A WORCESTER lawyer is urging family businesses that trade as partnerships or sole traders to plan ahead in case a founding member dies, as it can trigger rules that freeze assets.

Gary Priest, partner at Worcester law firm mfg Solicitors, is concerned sole traders and family businesses in the region think that assets can be passed down through the generations, when in fact they can be frozen.

Mr Priest, has urged families not to leave it too late, as if a partner loses mental capacity, or dies, it is far more difficult to make arrangements.

He is urging business partners to ensure they have a partnership agreement, along with Wills and Lasting Powers of Attorney in place with instructions covering what happens to assets in the event of a death.

He said: “The end of a partnership can prove a nasty shock to families already grieving the loss of a loved one.

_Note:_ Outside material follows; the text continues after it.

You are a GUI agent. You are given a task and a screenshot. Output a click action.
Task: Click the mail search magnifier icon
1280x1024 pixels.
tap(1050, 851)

"Families in business often wrongly assume that things can carry on when a partner or sole trader dies and that other members become entitled to their loved one’s share.

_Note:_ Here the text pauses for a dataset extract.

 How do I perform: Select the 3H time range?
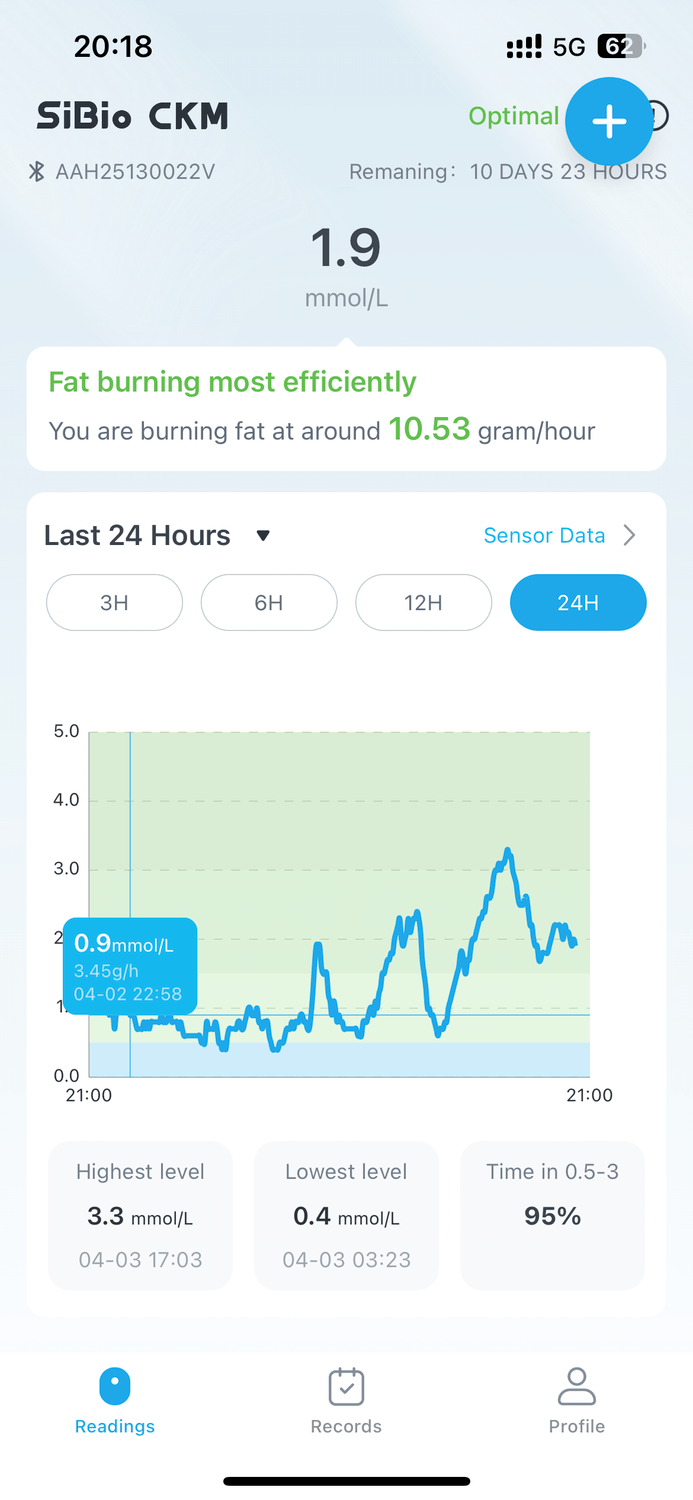click(114, 602)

“It is very important for partners to put a written agreement in place now, while everyone involved has full use of their mental faculties.

"Just as with dealing with a will and having to apply for lasting power of attorney, this becomes much more difficult and distressing if it’s done when someone has started to lose their capability to decide matters for themselves.

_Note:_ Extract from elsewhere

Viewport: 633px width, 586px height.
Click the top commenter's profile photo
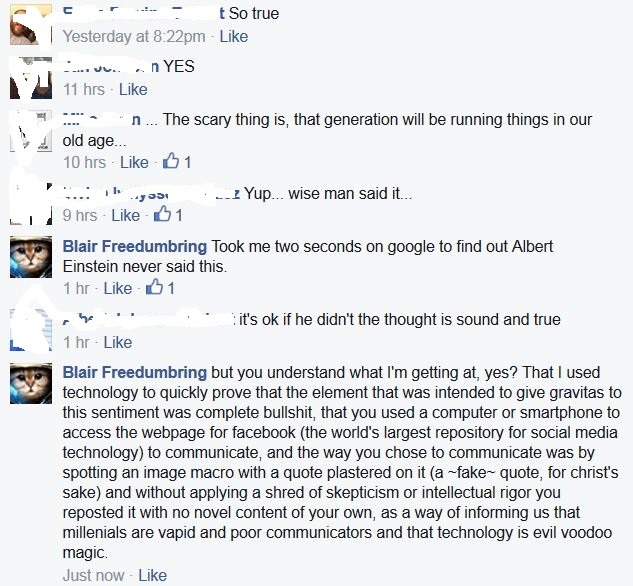[x=29, y=24]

“After a loved one’s death, the partnership is automatically brought to an end unless a written agreement is in place and the right steps have been taken.

"That means bank accounts are frozen, causing cash flow problems, HMRC issues and difficulties paying the bills.

“All the while, suppliers need paying, employees will be entitled to wages and customers will be expecting business as usual. A partnership agreement spares relatives the further heartache of trying to deal with the automatic cessation of a partnership.”